Every line below needs to be printed again exactly, without any of its pictures.

### WORKING DATA
<<<<

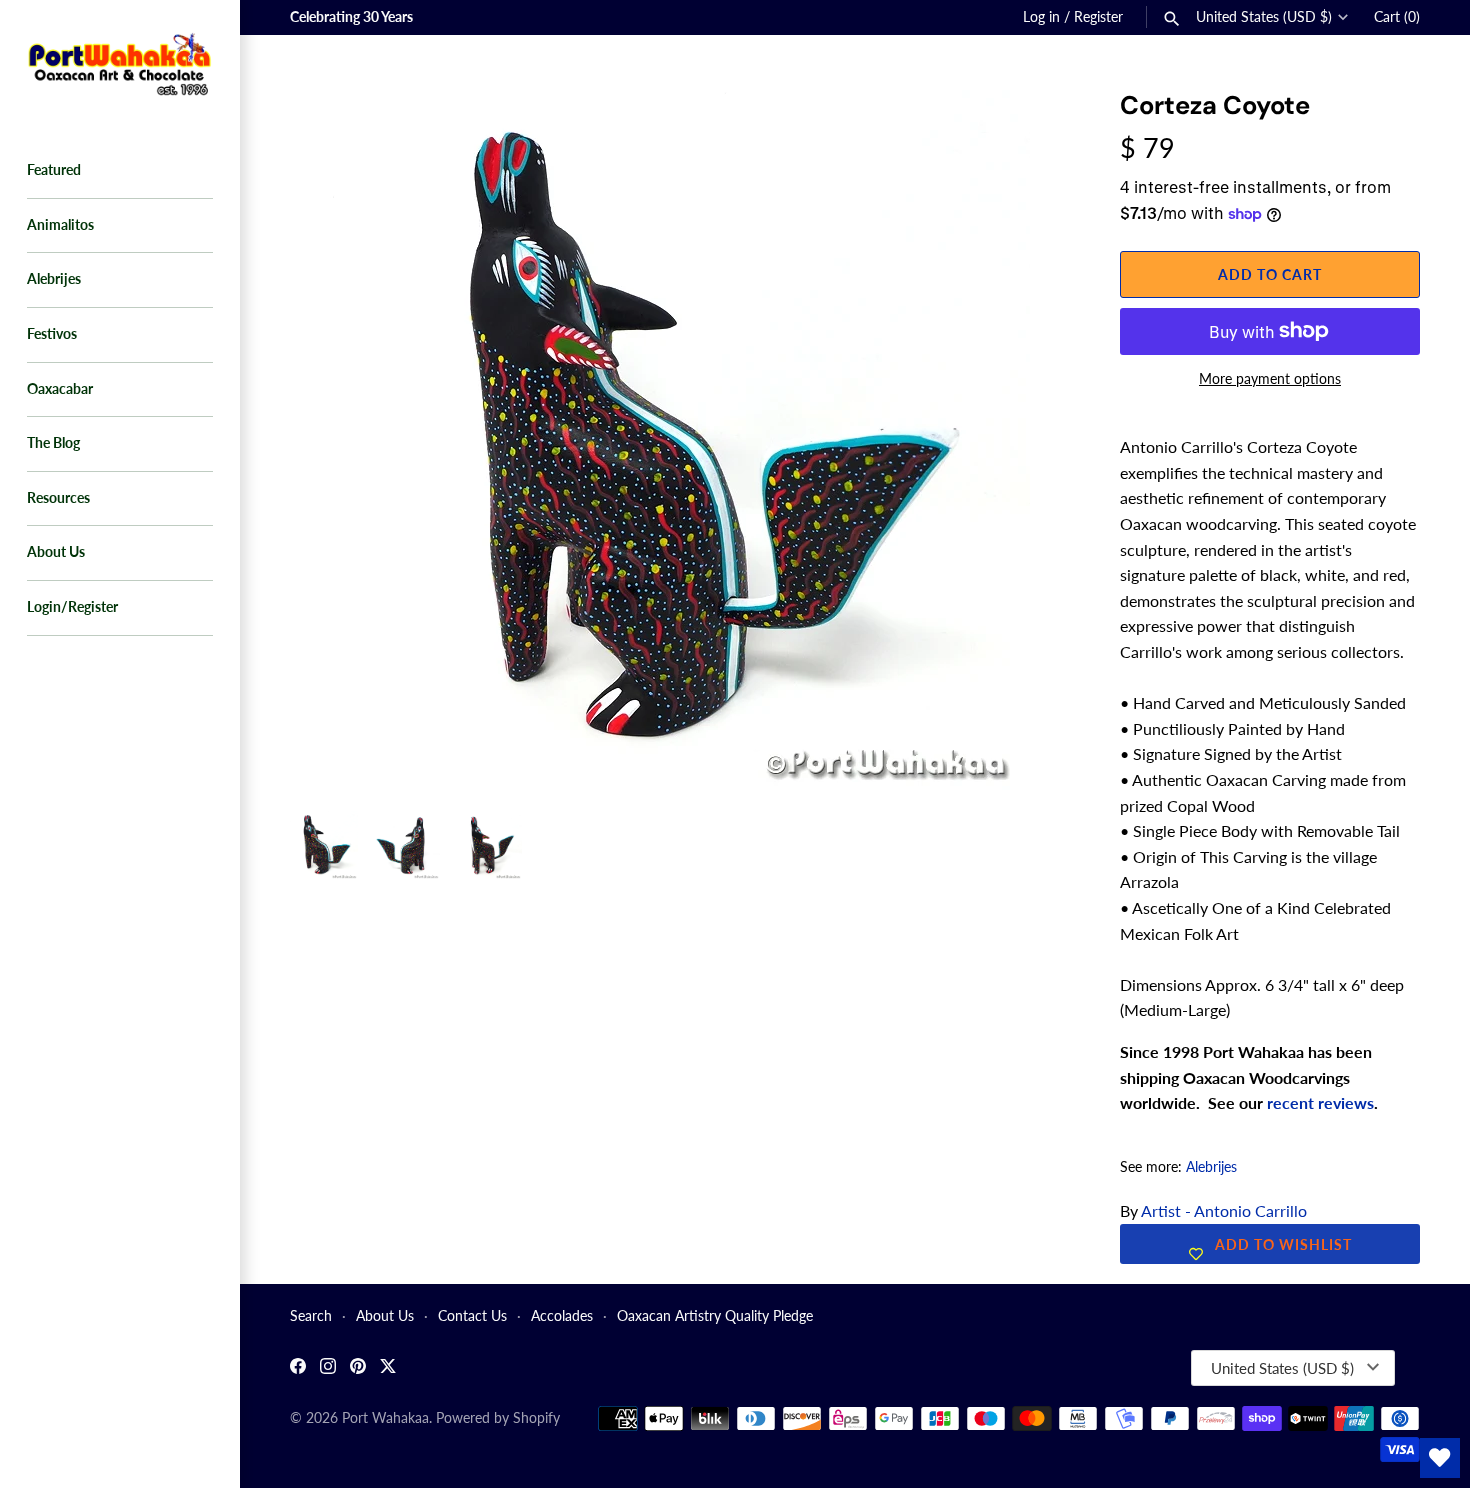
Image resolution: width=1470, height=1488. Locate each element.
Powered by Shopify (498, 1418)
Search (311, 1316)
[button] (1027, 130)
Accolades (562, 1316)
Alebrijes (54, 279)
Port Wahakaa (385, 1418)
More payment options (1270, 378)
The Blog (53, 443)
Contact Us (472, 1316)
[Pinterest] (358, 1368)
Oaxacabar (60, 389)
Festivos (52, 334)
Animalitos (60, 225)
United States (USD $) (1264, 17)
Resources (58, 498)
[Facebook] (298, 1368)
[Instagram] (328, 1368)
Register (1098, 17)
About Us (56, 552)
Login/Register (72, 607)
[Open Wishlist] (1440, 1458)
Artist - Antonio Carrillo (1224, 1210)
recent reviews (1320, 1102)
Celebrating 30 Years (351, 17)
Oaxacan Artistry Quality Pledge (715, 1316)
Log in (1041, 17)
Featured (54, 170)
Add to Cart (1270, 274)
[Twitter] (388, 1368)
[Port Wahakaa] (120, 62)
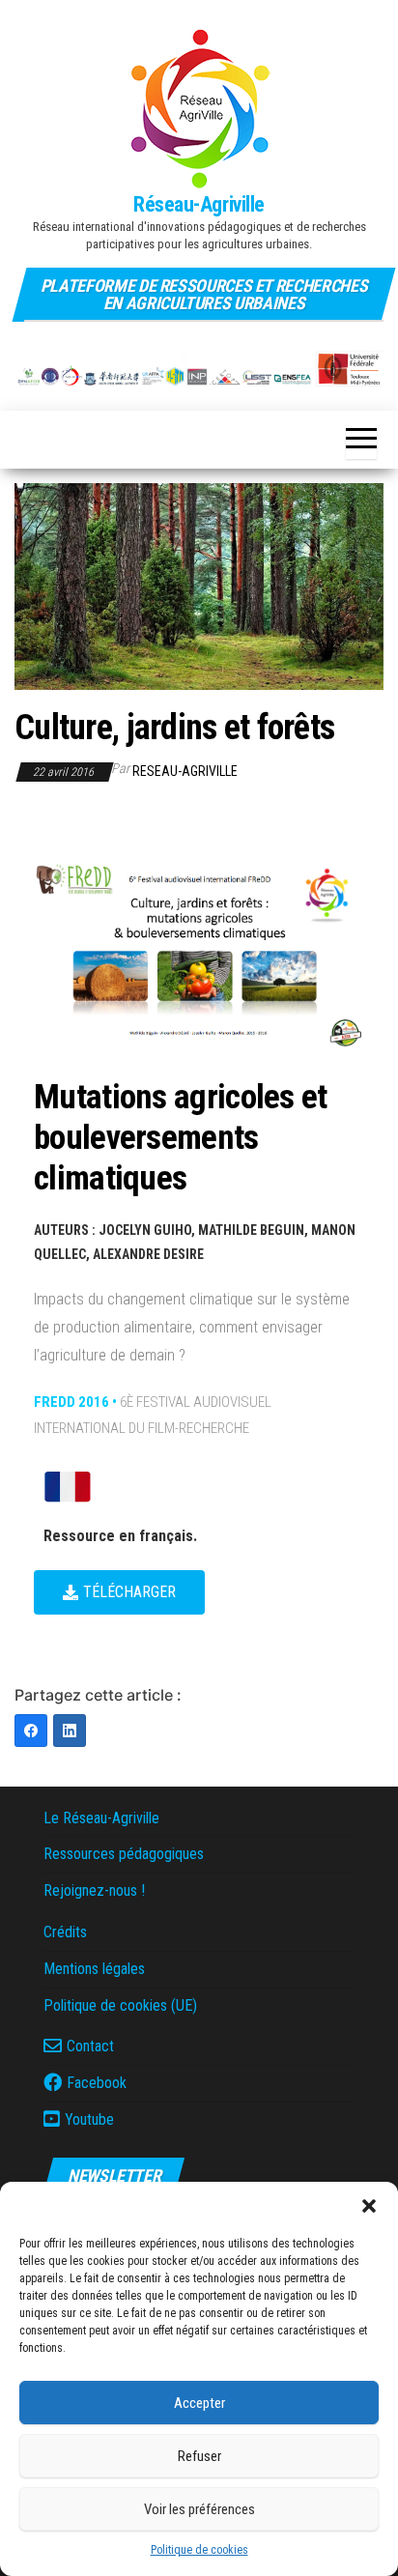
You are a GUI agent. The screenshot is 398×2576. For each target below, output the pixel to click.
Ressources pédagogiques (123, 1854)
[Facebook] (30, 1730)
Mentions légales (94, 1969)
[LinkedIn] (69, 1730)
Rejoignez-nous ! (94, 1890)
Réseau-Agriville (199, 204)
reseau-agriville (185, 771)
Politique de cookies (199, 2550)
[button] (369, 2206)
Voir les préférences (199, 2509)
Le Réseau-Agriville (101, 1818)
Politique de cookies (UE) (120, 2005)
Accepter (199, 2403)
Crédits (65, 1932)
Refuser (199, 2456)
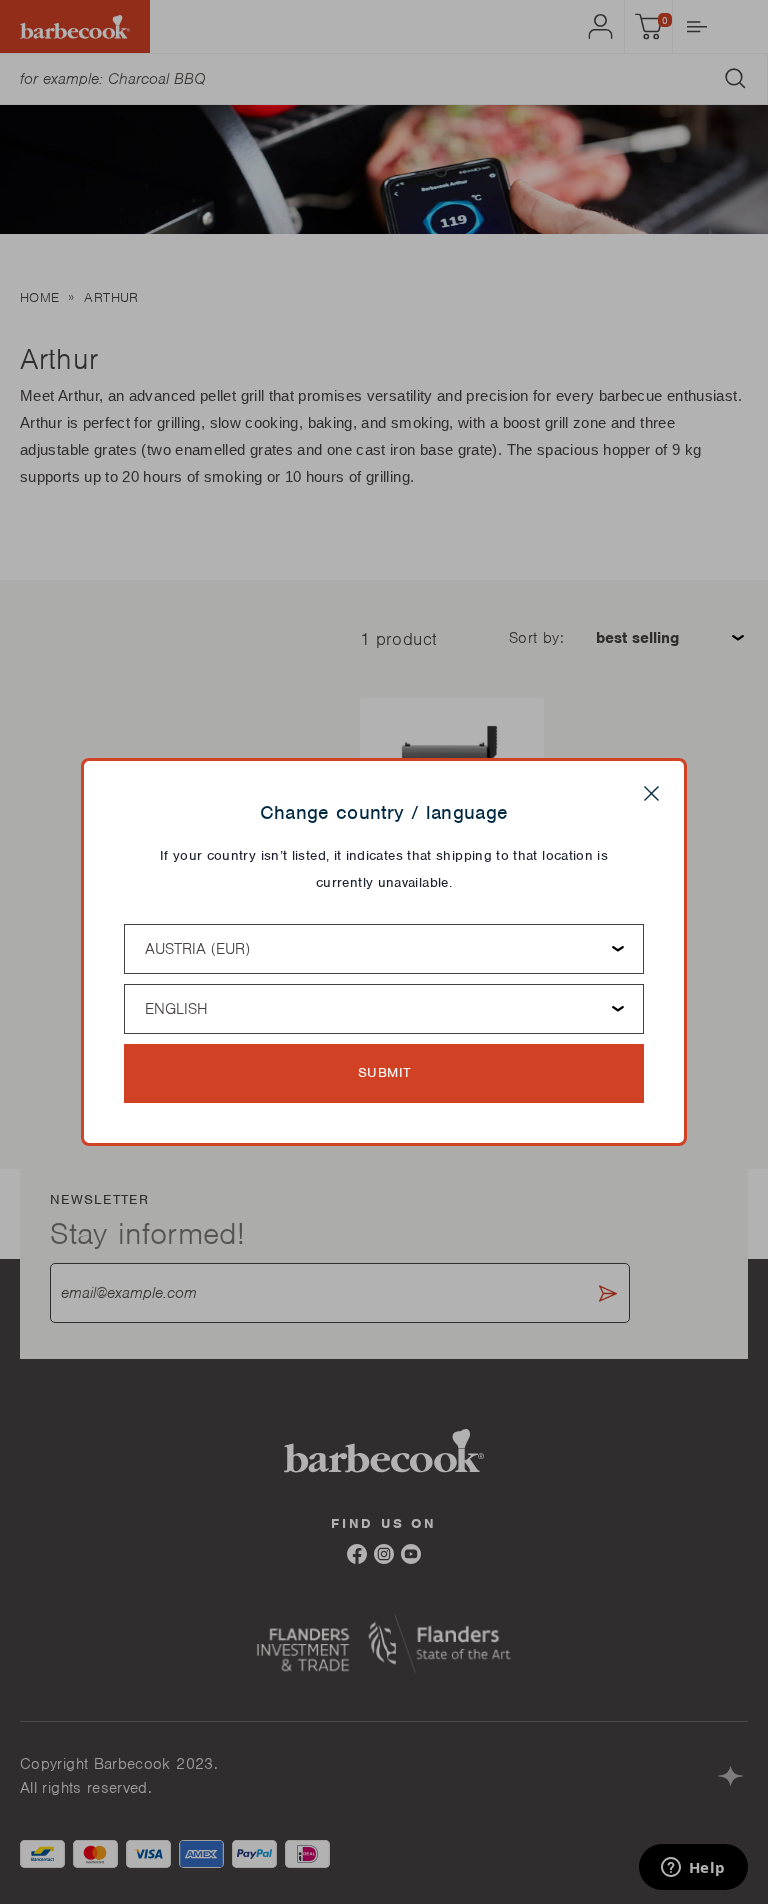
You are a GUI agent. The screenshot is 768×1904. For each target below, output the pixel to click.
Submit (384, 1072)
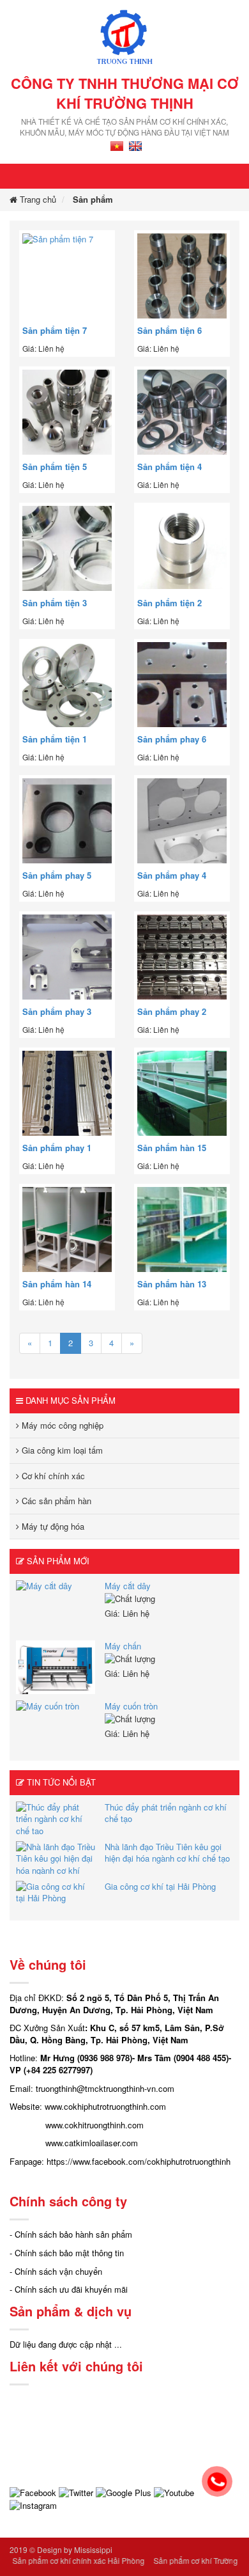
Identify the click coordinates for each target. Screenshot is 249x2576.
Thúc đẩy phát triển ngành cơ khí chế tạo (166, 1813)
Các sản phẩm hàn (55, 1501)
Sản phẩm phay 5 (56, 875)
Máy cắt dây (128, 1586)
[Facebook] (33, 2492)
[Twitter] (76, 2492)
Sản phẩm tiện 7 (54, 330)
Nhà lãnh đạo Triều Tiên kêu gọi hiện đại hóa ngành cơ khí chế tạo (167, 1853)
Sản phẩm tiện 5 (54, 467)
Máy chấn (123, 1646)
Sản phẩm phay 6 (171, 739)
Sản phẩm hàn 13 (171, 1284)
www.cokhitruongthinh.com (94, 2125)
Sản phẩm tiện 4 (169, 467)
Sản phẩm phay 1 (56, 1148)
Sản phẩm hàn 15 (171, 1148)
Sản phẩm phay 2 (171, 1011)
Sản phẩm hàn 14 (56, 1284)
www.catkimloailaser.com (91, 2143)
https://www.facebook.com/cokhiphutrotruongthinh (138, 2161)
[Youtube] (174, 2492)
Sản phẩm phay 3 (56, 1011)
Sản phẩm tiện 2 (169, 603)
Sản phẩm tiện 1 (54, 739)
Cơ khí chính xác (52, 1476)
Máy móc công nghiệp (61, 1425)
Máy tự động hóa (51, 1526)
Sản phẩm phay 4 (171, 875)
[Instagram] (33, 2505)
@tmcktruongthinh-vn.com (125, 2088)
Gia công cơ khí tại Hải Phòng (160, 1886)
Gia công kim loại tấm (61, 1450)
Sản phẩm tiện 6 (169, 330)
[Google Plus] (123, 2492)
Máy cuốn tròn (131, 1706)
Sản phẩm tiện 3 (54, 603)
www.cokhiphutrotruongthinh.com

>>>>

### ANSWER TO THE PROBLEM
Image resolution: width=1470, height=1488. Locate each element.
Powered by Shopify (498, 1418)
Search (311, 1316)
[button] (1027, 130)
Accolades (562, 1316)
Alebrijes (54, 279)
Port Wahakaa (385, 1418)
More payment options (1270, 378)
The Blog (53, 443)
Contact Us (472, 1316)
[Pinterest] (358, 1368)
Oaxacabar (60, 389)
Festivos (52, 334)
Animalitos (60, 225)
United States (USD $) (1264, 17)
Resources (58, 498)
[Facebook] (298, 1368)
[Instagram] (328, 1368)
Register (1098, 17)
About Us (56, 552)
Login/Register (72, 607)
[Open Wishlist] (1440, 1458)
Artist - Antonio Carrillo (1224, 1210)
recent reviews (1320, 1102)
Celebrating 30 Years (351, 17)
Oaxacan Artistry Quality Pledge (715, 1316)
Log in (1041, 17)
Featured (54, 170)
Add to Cart (1270, 274)
[Twitter] (388, 1368)
[Port Wahakaa] (120, 62)
You are a GUI agent. The screenshot is 398×2576. For each target below, output the pixel to click.
Ressources pédagogiques (123, 1854)
[Facebook] (30, 1730)
Mentions légales (94, 1969)
[LinkedIn] (69, 1730)
Rejoignez-nous ! (94, 1890)
Réseau-Agriville (199, 204)
reseau-agriville (185, 771)
Politique de cookies (199, 2550)
[button] (369, 2206)
Voir les préférences (199, 2509)
Le Réseau-Agriville (101, 1818)
Politique de cookies (UE) (120, 2005)
Accepter (199, 2403)
Crédits (65, 1932)
Refuser (199, 2456)
You are a GUI agent. The screenshot is 768×1904. For each target below, output the pixel to click.
Submit (384, 1072)
Identify the click coordinates for each target. Screenshot is 249x2576.
Thúc đẩy phát triển ngành cơ khí chế tạo (166, 1813)
Các sản phẩm hàn (55, 1501)
Sản phẩm phay 5 (56, 875)
Máy cắt dây (128, 1586)
[Facebook] (33, 2492)
[Twitter] (76, 2492)
Sản phẩm tiện 7 (54, 330)
Nhà lãnh đạo Triều Tiên kêu gọi hiện đại hóa ngành cơ khí chế tạo (167, 1853)
Sản phẩm tiện 5 (54, 467)
Máy chấn (123, 1646)
Sản phẩm phay 6 (171, 739)
Sản phẩm hàn 13 (171, 1284)
www.cokhitruongthinh.com (94, 2125)
Sản phẩm tiện 4 (169, 467)
Sản phẩm phay 1 (56, 1148)
Sản phẩm hàn 15 (171, 1148)
Sản phẩm phay 2 (171, 1011)
Sản phẩm hàn 14 (56, 1284)
www.catkimloailaser.com (91, 2143)
https://www.facebook.com/cokhiphutrotruongthinh (138, 2161)
[Youtube] (174, 2492)
Sản phẩm phay 3 (56, 1011)
Sản phẩm tiện 2 (169, 603)
Sản phẩm tiện 1 (54, 739)
Cơ khí chính xác (52, 1476)
Máy móc công nghiệp (61, 1425)
Máy tự động hóa (51, 1526)
Sản phẩm phay 4 (171, 875)
[Instagram] (33, 2505)
@tmcktruongthinh-vn.com (125, 2088)
Gia công cơ khí tại Hải Phòng (160, 1886)
Gia công kim loại tấm (61, 1450)
Sản phẩm tiện 6 (169, 330)
[Google Plus] (123, 2492)
Máy cuốn tròn (131, 1706)
Sản phẩm tiện 3 (54, 603)
www.cokhiphutrotruongthinh.com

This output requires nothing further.